The progress made in preventing child marriage might be undone: In recent years, both the rate and the overall incidence of child marriage in India have significantly decreased.
The Child marriage is less common now than it was in 1970 (74% vs
a) As a result of the epidemic, job losses and decreased household incomes have increased the possibility of child marriages.
b) One in seven moms (14%) said that the pandemic had made girls more likely to marry young.
c) Females are more likely than boys to get married young, according to 52.4% of mothers, who believe that COVID-19 increases the likelihood that girls rather than boys will marry young.
d) The problem of child marriage is not widely known. 10% of mothers think that getting married should be done before the age of 18 years old.

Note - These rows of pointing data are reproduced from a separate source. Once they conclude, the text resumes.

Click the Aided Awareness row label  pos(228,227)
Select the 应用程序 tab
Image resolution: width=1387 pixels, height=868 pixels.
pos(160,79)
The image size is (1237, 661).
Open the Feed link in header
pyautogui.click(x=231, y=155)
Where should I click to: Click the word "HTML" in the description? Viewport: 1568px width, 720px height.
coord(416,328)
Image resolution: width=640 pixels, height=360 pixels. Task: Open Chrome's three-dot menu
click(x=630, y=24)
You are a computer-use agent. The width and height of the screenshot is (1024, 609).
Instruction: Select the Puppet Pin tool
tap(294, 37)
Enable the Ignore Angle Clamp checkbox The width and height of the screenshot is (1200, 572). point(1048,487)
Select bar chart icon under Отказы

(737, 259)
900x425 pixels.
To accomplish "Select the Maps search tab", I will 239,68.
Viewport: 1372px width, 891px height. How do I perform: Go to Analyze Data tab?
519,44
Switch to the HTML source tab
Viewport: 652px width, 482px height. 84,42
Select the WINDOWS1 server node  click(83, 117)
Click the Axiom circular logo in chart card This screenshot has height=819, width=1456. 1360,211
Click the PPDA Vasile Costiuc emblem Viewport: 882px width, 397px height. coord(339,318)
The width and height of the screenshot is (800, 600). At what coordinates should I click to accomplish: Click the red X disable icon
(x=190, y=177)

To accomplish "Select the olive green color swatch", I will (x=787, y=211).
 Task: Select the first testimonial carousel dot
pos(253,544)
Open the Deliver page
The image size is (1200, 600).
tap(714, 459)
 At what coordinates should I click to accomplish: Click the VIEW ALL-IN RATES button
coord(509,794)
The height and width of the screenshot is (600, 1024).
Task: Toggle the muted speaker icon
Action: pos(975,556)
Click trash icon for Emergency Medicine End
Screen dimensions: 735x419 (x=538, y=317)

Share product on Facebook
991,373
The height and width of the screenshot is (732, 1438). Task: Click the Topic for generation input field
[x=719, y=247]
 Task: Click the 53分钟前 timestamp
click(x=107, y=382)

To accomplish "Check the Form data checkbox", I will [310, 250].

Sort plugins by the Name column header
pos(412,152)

Taking Care of Child Marriage
With the help of several committees created at the ward/village and gramme panchayat level, such as the Child Protection Committee (CPC), Village Health, Sanitation, and Nutrition Committee (VHSNC), and others, develop community-based monitoring systems to prevent child marriages. These committees should work together to perform a census of young people, especially young women, and to safeguard them from becoming potential brides or victims of human trafficking.
Invest in enhancing the agency of girls and women: It’s important to empower girls and women so they can make informed decisions about their lives. Organizations from the civil society might be crucial in achieving the same goals. Supporting monthly gatherings of adolescent girls and pleading with the government for better services and functioning child safety systems would be necessary to achieve this.